On Friday, President Biden went to Capitol Hill to whip against his own bill, calling for a delay in House action on the bipartisan infrastructure bill until the single-party, multi-trillion-dollar social spending and climate bill was ready. In so doing, Biden sided against those who were trying to fulfill his stated desire to “send it to my desk as soon as possible.” Speaker Pelosi, who promised a vote by September 27, is now setting a target date of more than a month later.
As House Problem Solvers Co-Chair Rep. Josh Gottheimer (D-NJ) said, “It’s deeply regrettable that Speaker Pelosi breached her firm, public commitment to Members of Congress and the American people to hold a vote and to pass the once-in-a-century bipartisan infrastructure bill on or before September 27.”

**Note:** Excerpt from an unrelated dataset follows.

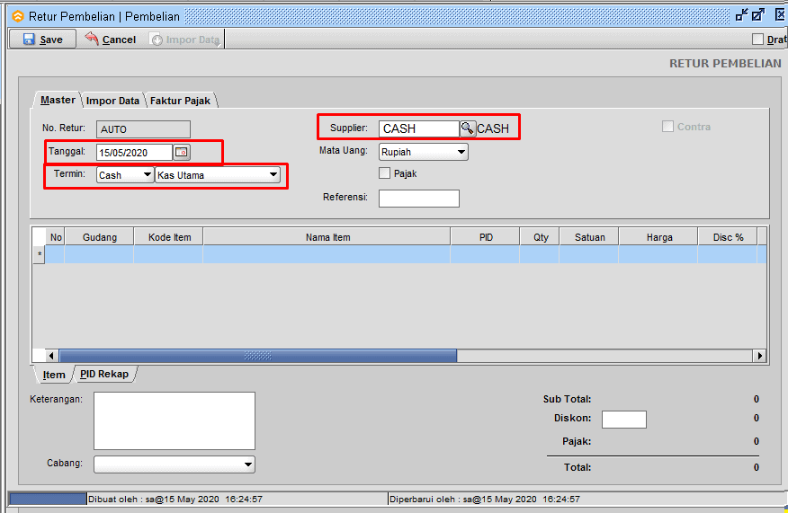
Task: Expand the Termin Cash dropdown
Action: 147,175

Gottheimer said that he and others have been “working around-the-clock to pass the bipartisan infrastructure bill, legislation we helped craft back in April with my Senate colleagues. But a small far left faction of the House of Representatives undermined that agreement and blocked a critical vote on the President’s historic bipartisan infrastructure bill. … This far left faction is willing to put the President’s entire agenda, including this historic bipartisan infrastructure package, at risk. They’ve put civility and bipartisan governing at risk.”

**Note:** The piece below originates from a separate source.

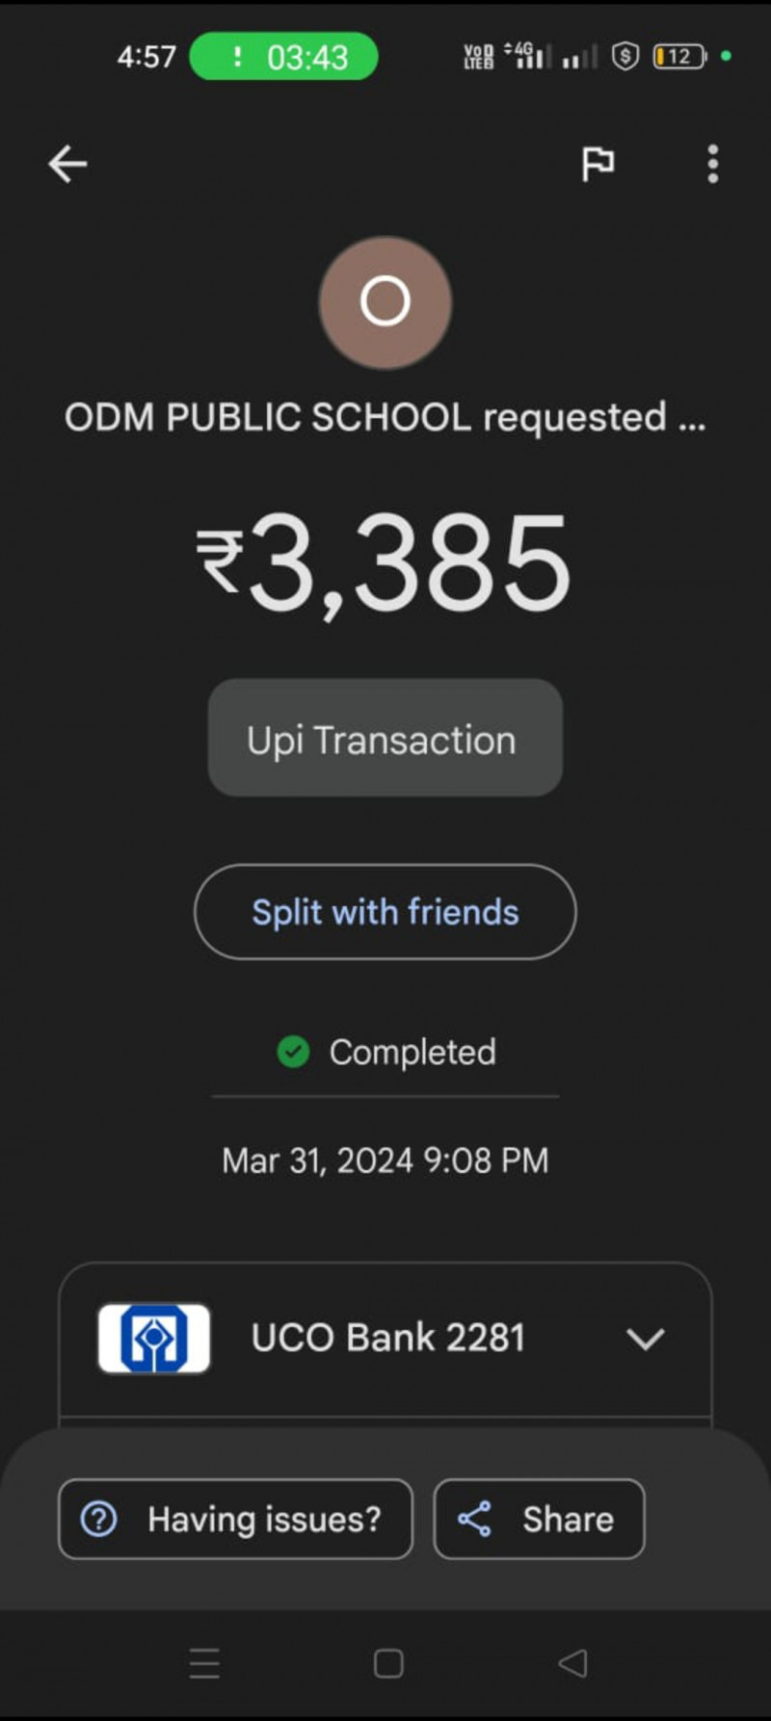The image size is (771, 1721).
Task: Tap the Upi Transaction note chip
Action: pyautogui.click(x=386, y=739)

This setback is disheartening, to say the least. But it should not lead us to forget what an accomplishment it is to even be at this point.
At the start of June, any bipartisan infrastructure legislation appeared dead. But after talks broke down, Sen. Bill Cassidy (R-LA) went to negotiate with a President of the other party, resulting in a bill crafted by a truly bipartisan group of senators based on the framework created by the Problem Solvers and senators who gathered earlier this year in Annapolis at a two-party summit hosted by Gov. Larry Hogan (R-MD). That bill passed the Senate 69-30, with both Mitch McConnell and Chuck Schumer voting for it.
Six months ago, all of that would have sounded like a pipe dream. But it was made real by the hard work of No Labels allies in both houses. Their work is not yet finished — and the precedent they set proves that much more can be done, on all manner of issues of concern to the American people.